ValueError in Stage2 - Githubissues

JiarunLiu commented 2 years ago

Hi, I'm trying to run your code on CIFAR-10. The training and SWA in stage1 were fine, but I got the following error when training stage2:

root@864d7f9c24b4:/SupCon-Framework# python train.py --config_name configs/train/train_supcon_resnet18_cifar10_stage2.yml 
{'model': {'backbone': 'resnet18', 'ckpt_pretrained': 'weights/supcon_first_stage_cifar10/swa', 'num_classes': 10}, 'train': {'n_epochs': 20, 'amp': True, 'ema': True, 'ema_decay_per_epoch': 0.3, 'logging_name': 'supcon_second_stage_cifar10', 'target_metric': 'accuracy', 'stage': 'second'}, 'dataset': 'data/cifar10', 'dataloaders': {'train_batch_size': 20, 'valid_batch_size': 20, 'num_workers': 12}, 'optimizer': {'name': 'SGD', 'params': {'lr': 0.01}}, 'scheduler': {'name': 'CosineAnnealingLR', 'params': {'T_max': 20, 'eta_min': 0.001}}, 'criterion': {'name': 'LabelSmoothing', 'params': {'classes': 10, 'smoothing': 0.01}}}
Files already downloaded and verified
Files already downloaded and verified
Traceback (most recent call last):
  File "train.py", line 111, in <module>
    train_metrics = utils.train_epoch_ce(loaders['train_features_loader'], model, criterion, optimizer, scaler, ema)
  File "/SupCon-Framework/tools/utils.py", line 250, in train_epoch_ce
    ema.update(model.parameters())
  File "/usr/local/lib/python3.8/dist-packages/torch_ema/ema.py", line 88, in update
    parameters = self._get_parameters(parameters)
  File "/usr/local/lib/python3.8/dist-packages/torch_ema/ema.py", line 65, in _get_parameters
    raise ValueError(
ValueError: Number of parameters passed as argument is different from number of shadow parameters maintained by this ExponentialMovingAverage

Another minor problem is GPU usage. I used to run another implementation of SupContrast. It requires 8x GPU memory (and higher utilization of each GPU) to train stage1 of the same backbone and batch size. Did your know what cause that difference?

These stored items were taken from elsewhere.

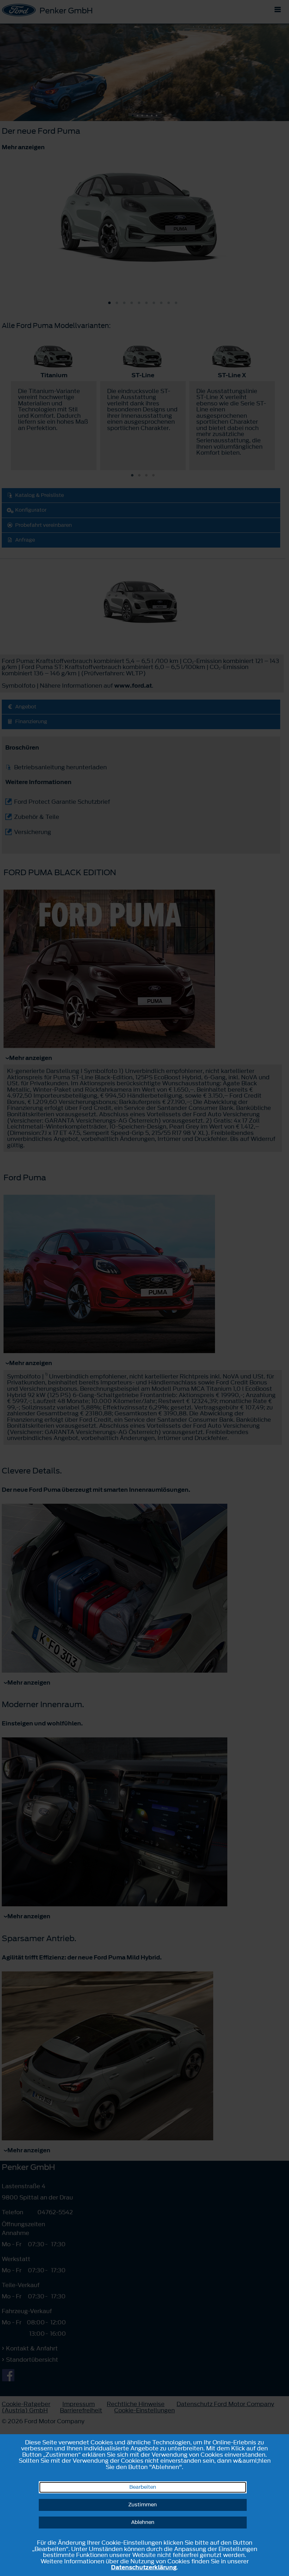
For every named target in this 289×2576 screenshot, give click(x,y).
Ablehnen (142, 2522)
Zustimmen (142, 2504)
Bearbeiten (142, 2487)
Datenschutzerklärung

ivanpanshin commented 2 years ago

Hey!

That's weird. Worst case scenario - it's possible to just erase EMA from the code, but it's better to keep it. Just as a sanity check, could you share your packages versions?
Pretty sure I do. I guess you're referring to this implementation. As I noted in my README, that implementation is very faulty. In particular, due to incorrect implementation of ResNet, it's very memory-unifficient, that's why you have this 8x utilization.

ivanpanshin commented 2 years ago

Sorry, didn't see that you included the link to another implementation. Well, then I guess I'm right as to why it works that way.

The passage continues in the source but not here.